ISAC merges two functions that historically used separate hardware and spectrum: communication (carrying data) and sensing (detecting range, velocity, angle and presence of objects). A 6G base station can transmit a waveform, then analyse its reflections to sense the environment — turning every cell into a distributed radar that also moves your data.
Sensing modes
| Mode | Transmitter / Receiver | Example |
|---|---|---|
| Mono-static | Same node transmits and receives the echo | gNB senses its own reflections |
| Bi-static | One node transmits, another receives | gNB-to-gNB or gNB-to-UE sensing |
| Multi-static | Many distributed transmit/receive points | Network-wide cooperative sensing |
Where 3GPP stands
ISAC is a flagship 6G topic, but groundwork starts earlier: Release 19 includes a study on channel modelling for ISAC, extending the well-known 3GPP channel model (the TR 38.901 lineage) to characterise how targets reflect signals. This channel work is the foundation 6G normative ISAC (Release 20/21) will build on.
Use cases
- Public safety & security: intrusion detection, perimeter monitoring.

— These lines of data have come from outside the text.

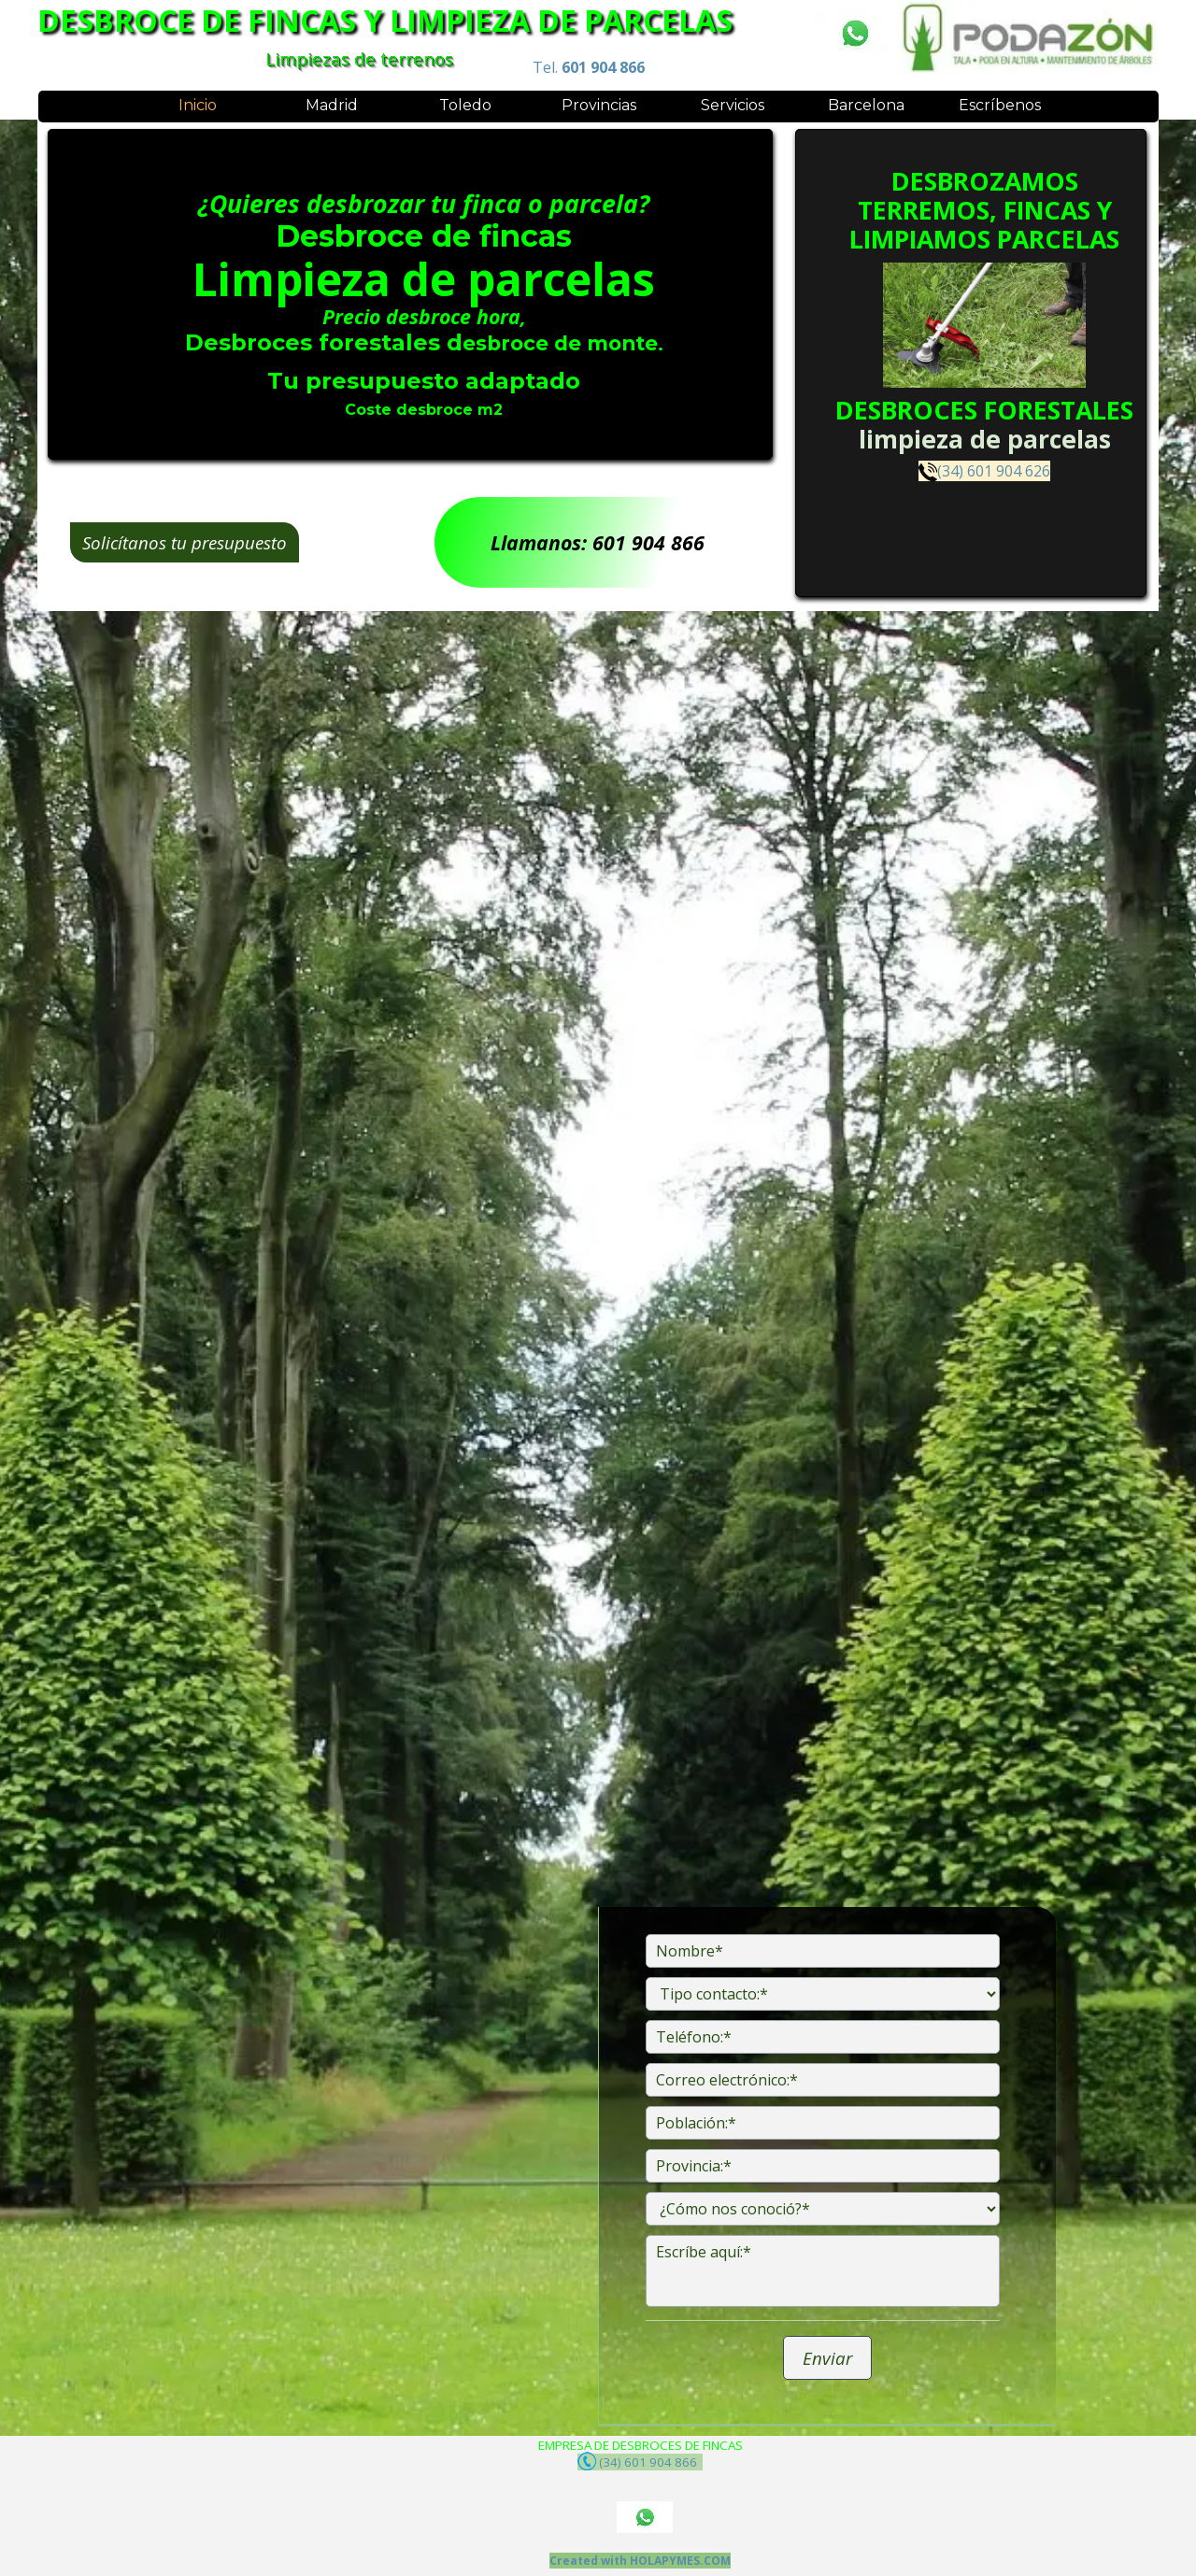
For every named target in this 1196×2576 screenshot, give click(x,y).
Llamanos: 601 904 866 (598, 543)
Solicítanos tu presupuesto (184, 542)
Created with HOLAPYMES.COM (640, 2561)
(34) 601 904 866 (640, 2461)
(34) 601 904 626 (993, 467)
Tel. (589, 67)
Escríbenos (1000, 105)
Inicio (197, 105)
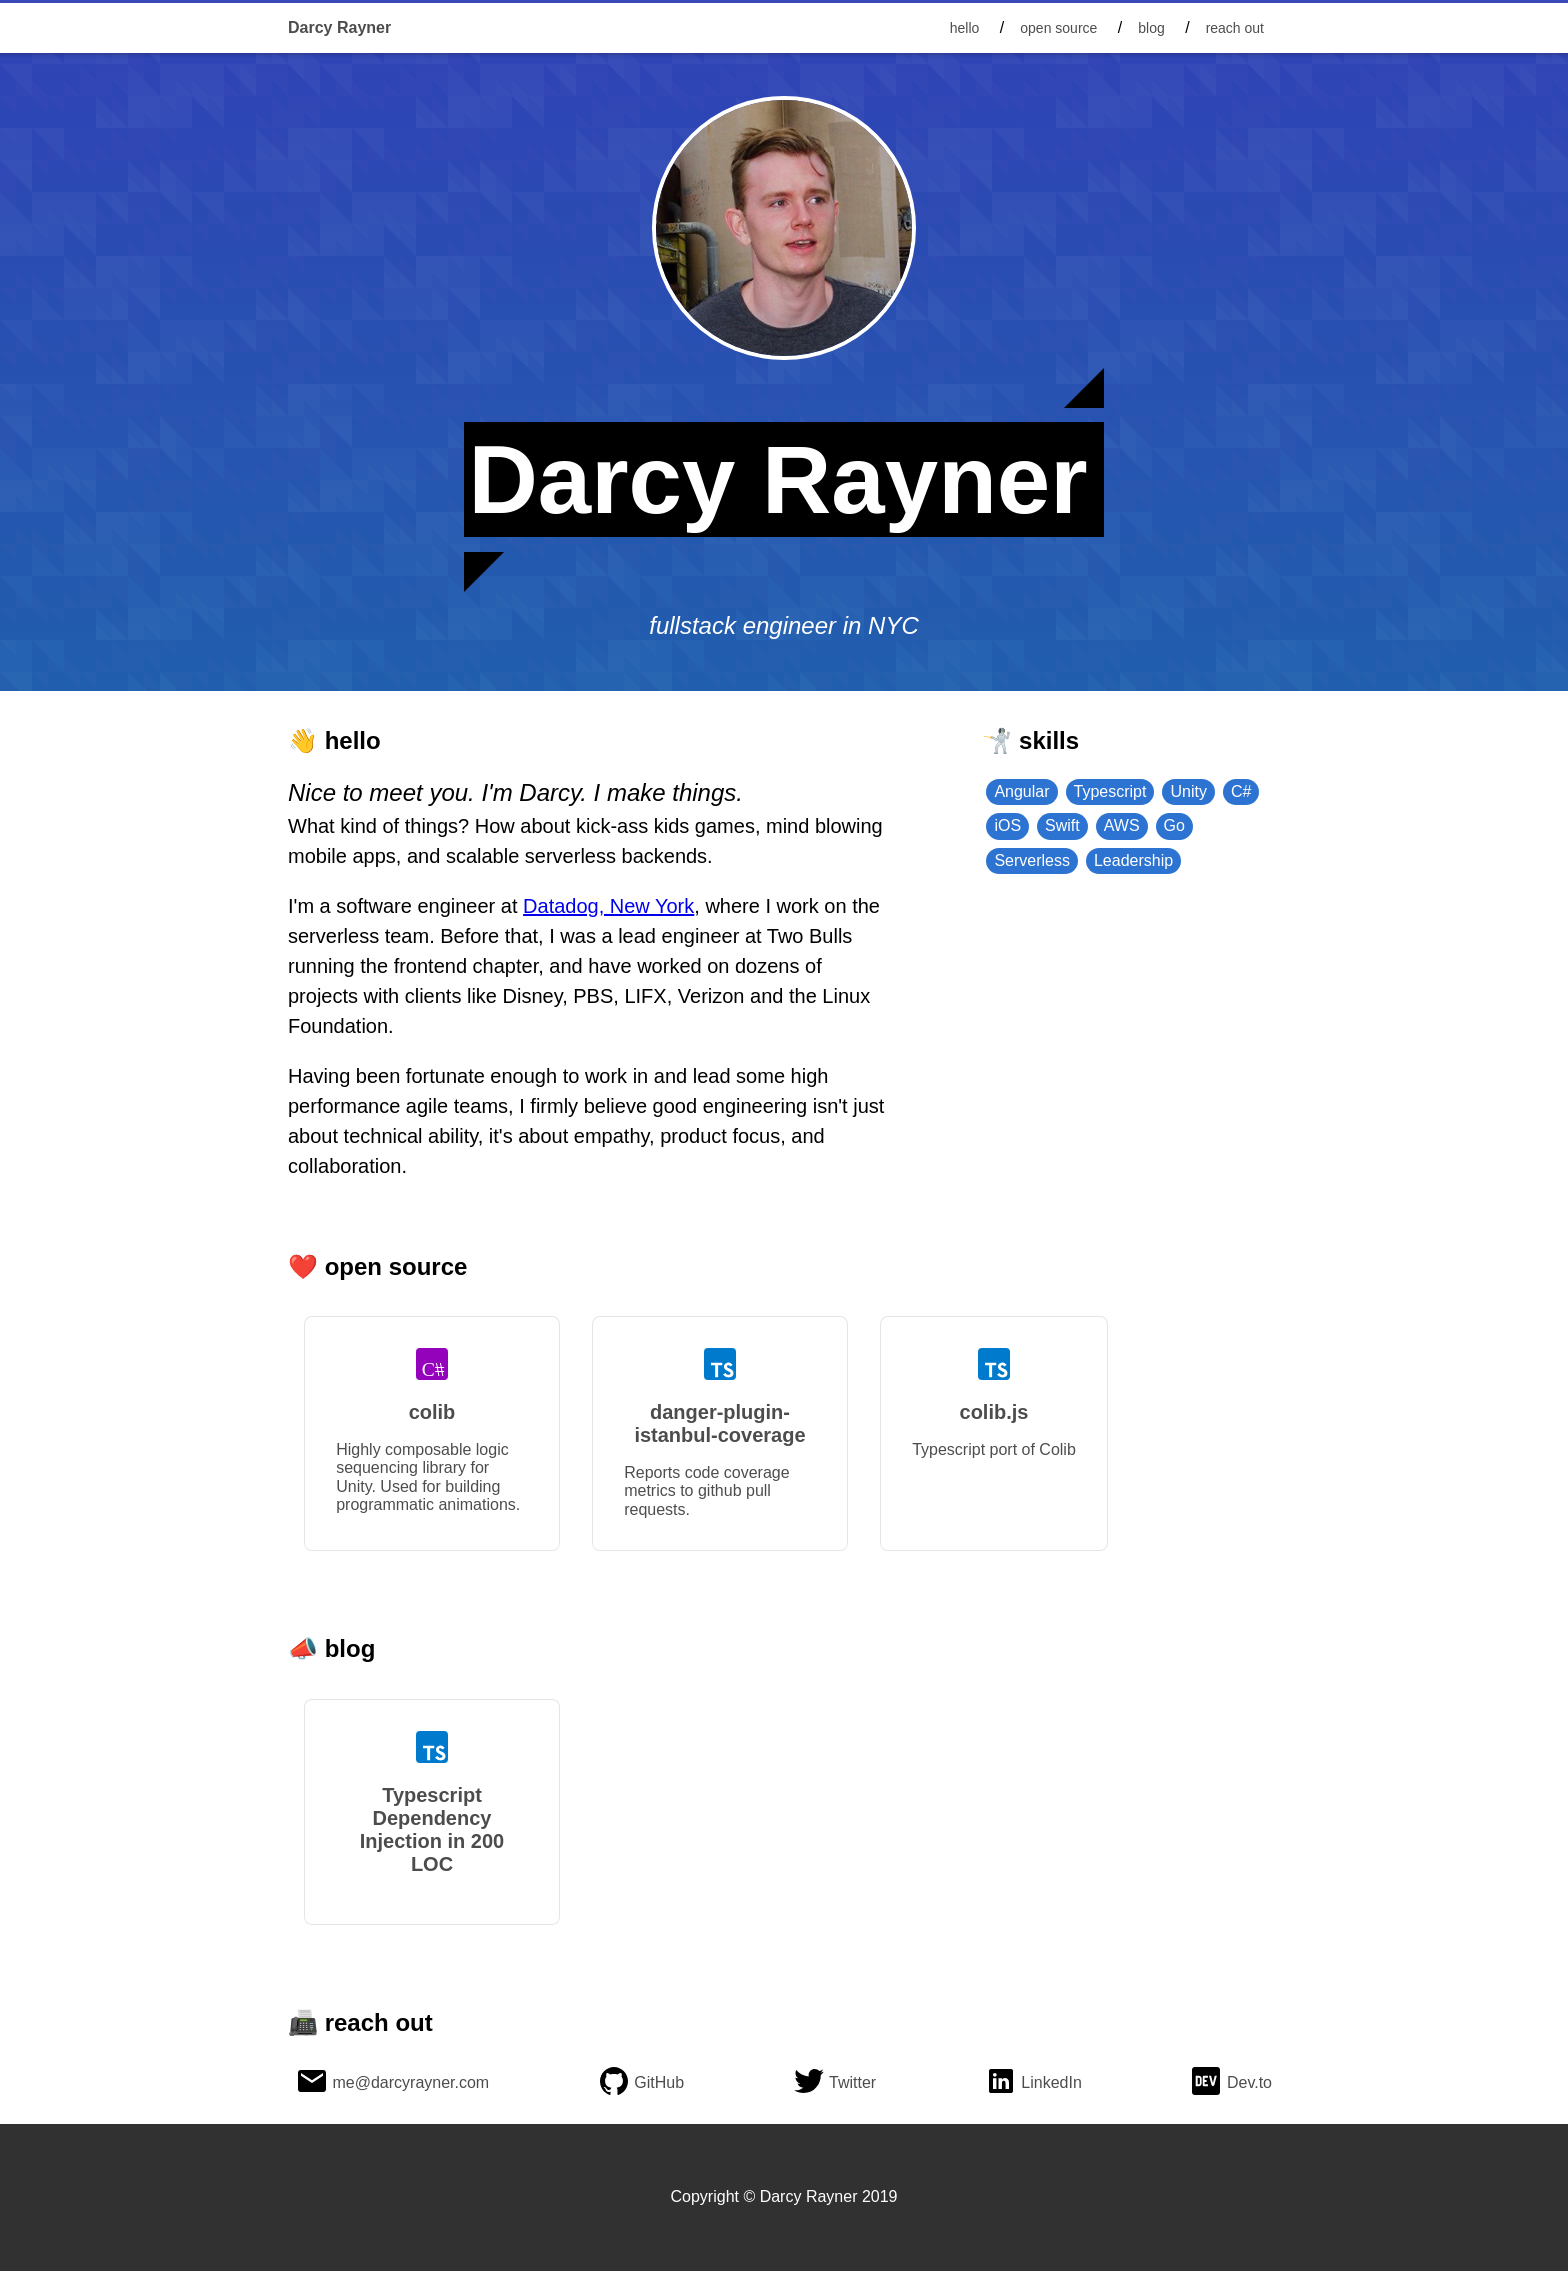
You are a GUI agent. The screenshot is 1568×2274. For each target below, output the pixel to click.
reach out (1235, 28)
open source (1058, 28)
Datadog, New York (608, 906)
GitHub (659, 2085)
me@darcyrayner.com (410, 2085)
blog (1151, 28)
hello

- Mobility: vehicle, pedestrian and drone (UAV) detection and tracking.
- Smart environments: presence detection, people counting, gesture and health sensing.
- Network optimisation: sensing-assisted beam management and blockage prediction.
The engineering challenges
- Waveform design: a signal good for data is not automatically good for sensing — joint design and trade-offs are needed.
- Interference & full-duplex: mono-static sensing implies receiving while transmitting (self-interference cancellation).
- Synchronisation: bi/multi-static modes need tight timing across nodes.
- Privacy: a network that senses people raises clear regulatory and ethical questions.
Get ahead of ISAC
ISAC sits on top of the 5G NR physical layer and channel modelling you already need to know. Build that foundation with CafeTele's 6G & Release-20 course, the 6G complete guide and our browser 5G labs.
Frequently asked questions
What is ISAC in 6G?
Integrated Sensing and Communication (ISAC) lets a 6G network use its radio signals both to carry data and to sense the environment — detecting range, speed, angle and presence of objects, like a radar.
Is ISAC part of 3GPP standards yet?
Groundwork has started: 3GPP Release 19 includes a channel-modelling study for ISAC, extending the TR 38.901 model. Normative ISAC work is expected in the 6G releases (20/21).
What is the difference between mono-static and bi-static sensing?
Mono-static sensing uses the same node to transmit and receive the echo; bi-static uses one node to transmit and a different node to receive, enabling cooperative network sensing.
What can 6G ISAC be used for?
Drone and vehicle detection, intrusion and perimeter security, presence and people counting, gesture/health sensing, and sensing-assisted beam management.
Does ISAC raise privacy concerns?
Yes — a network that can sense people and movement raises real privacy and regulatory questions, which standards and policy will need to address.